* TEXT PASSAGE *

Protoje followed “Ancient Future” with “A Matter of Time” in 2018, also produced by Winta James; they reunited for “The Art of Acceptance,” with Protoje taking on more of a role in the production. Moving away from the hybrid sound characteristic of their previous collaborations, this time they sought an unmistakable reggae identity. “I don’t know if traditional is the right word, but I wanted stronger reggae instrumentation,” Winta said. “Throughout, we were just playing what came naturally, trying to make great tunes like we heard on the school bus growing up in the ’90s by singers like Everton Blender, Luciano and Garnet Silk.”
The album tackles societal critiques, Rastafarian philosophy, personal reflections and romantic longings. “The Locusts,” with an evocative sung-spoken history lesson delivered by Pressure Busspipe, is reminiscent of a trap palette overlaid with crunchy guitars and shimmering keys; the bittersweet recollections shared on “Something I Said,” featuring a soulful refrain by Jesse Royal, are undergirded by a velvety ’70s-styled R&B groove.

* THE TASK *
Continue the passage about the album "The Art of Acceptance" from the last sentence shown.

Data extracted from a collection
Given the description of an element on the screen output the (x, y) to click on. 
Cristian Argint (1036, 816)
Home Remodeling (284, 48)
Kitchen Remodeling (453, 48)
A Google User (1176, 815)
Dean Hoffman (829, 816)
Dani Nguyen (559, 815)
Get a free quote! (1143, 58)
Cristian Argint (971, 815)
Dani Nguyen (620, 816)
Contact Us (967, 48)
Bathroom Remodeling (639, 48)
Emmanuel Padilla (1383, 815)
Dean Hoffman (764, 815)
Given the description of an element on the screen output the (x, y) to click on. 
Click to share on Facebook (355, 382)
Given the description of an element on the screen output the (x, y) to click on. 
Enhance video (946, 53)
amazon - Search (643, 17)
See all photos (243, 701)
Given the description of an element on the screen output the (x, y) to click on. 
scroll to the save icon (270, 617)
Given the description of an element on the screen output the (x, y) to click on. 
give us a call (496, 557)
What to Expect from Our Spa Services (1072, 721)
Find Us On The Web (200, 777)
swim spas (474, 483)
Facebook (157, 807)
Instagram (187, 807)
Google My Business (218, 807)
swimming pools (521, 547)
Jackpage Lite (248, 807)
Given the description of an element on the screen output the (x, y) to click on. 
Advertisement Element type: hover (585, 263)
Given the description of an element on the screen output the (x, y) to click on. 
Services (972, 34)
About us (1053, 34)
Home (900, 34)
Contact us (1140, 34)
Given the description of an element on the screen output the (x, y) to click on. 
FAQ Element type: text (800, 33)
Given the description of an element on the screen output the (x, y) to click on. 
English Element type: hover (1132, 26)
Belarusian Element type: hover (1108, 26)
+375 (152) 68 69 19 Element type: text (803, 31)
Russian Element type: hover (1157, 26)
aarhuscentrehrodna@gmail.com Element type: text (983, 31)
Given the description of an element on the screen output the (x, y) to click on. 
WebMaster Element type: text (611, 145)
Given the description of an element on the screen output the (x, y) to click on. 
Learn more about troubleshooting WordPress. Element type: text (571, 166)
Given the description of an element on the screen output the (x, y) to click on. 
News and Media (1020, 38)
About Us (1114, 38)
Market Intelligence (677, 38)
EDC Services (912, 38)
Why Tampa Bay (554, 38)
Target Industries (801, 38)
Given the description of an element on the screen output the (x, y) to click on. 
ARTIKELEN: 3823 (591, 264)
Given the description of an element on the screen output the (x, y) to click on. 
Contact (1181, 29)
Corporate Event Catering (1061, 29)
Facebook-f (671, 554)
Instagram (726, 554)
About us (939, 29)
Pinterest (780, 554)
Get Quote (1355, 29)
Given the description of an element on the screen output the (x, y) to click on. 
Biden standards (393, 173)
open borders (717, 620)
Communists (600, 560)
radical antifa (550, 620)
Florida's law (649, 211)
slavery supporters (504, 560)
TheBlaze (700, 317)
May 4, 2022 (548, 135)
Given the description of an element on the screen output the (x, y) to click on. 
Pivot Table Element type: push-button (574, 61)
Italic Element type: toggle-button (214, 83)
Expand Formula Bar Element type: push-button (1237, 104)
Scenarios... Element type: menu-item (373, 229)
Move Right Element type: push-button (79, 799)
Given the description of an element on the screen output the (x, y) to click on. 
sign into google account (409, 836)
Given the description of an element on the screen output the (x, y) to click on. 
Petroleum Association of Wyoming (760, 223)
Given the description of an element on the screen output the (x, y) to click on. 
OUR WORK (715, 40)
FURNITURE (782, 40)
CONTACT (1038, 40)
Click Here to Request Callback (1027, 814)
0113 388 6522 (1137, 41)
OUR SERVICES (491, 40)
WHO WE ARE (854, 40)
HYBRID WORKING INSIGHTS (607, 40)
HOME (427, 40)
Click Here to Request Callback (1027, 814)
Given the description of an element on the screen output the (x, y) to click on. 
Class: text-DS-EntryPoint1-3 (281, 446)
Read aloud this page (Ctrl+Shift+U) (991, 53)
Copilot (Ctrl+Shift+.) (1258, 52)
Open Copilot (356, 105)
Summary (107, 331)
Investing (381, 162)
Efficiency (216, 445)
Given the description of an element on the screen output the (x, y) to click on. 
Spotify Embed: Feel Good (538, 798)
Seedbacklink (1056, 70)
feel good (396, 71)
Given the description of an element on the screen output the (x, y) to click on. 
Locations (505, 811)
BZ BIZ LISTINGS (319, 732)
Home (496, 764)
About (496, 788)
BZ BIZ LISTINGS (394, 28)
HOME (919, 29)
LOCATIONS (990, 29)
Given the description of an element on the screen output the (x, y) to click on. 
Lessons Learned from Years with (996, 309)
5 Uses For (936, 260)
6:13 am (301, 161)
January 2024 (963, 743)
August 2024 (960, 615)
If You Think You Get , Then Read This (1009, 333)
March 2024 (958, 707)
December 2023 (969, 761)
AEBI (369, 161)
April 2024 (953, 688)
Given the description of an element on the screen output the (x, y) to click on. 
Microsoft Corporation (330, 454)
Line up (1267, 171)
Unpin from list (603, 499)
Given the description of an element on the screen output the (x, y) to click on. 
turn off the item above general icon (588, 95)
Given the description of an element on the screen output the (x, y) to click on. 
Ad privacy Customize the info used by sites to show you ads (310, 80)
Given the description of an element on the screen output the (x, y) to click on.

* ANSWER SECTION *
Yet “The Art of Acceptance” remains strongly tethered to Jamaica’s musical foundation: exquisitely crafted one-drop rhythms, throbbing bass lines and dub reverbs that aren’t diluted for a globalized market. “Reggae’s sound has always been positive and palatable, Bob Marley’s music was palatable, but my music sounds like me because of my influences and the producer’s influences,” Protoje said. “I am making authentic reggae, elevating my music to global production standards so that someone who may not be a reggae fan would hear it and say, ‘this sounds good.’”
The lushly produced, resounding reggae rhythms on the LP summon the profound impact Jamaica’s late “riddim twins,” Sly Dunbar and Robbie Shakespeare, have had in shaping Protoje’s evolution. “Sly and Robbie are my greatest influences pertaining to production and sound, the biggest producers Jamaica has ever known,” he said. “You can only hope to achieve a fraction of what they’ve done and carry on their tradition.”
Most tracks on “The Art of Acceptance” have accompanying visuals captured during Protoje’s monthlong journey through Ethiopia, the spiritual and ancestral home of Rastafari. Describing the trip as “life-changing,” Protoje said he saw the Danakil Desert, the Tigray region, Lalibela, one of the most sacred cities in Africa, and the National Palace in Addis Ababa.
“It’s the only country where I truly feel at home,” he said.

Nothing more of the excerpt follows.